(Beginning of AVAILABLE DATA)

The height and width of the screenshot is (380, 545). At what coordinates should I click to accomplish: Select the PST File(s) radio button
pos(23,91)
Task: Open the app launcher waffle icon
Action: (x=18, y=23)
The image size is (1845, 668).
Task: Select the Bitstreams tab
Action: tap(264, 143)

(End of AVAILABLE DATA)

**PROBLEM DESCRIPTION:** Restate the data word for word.

**WRITTEN RESPONSE:**
The height and width of the screenshot is (380, 545). At what coordinates should I click to accomplish: Select the PST File(s) radio button
pos(23,91)
Task: Open the app launcher waffle icon
Action: (x=18, y=23)
The image size is (1845, 668).
Task: Select the Bitstreams tab
Action: tap(264, 143)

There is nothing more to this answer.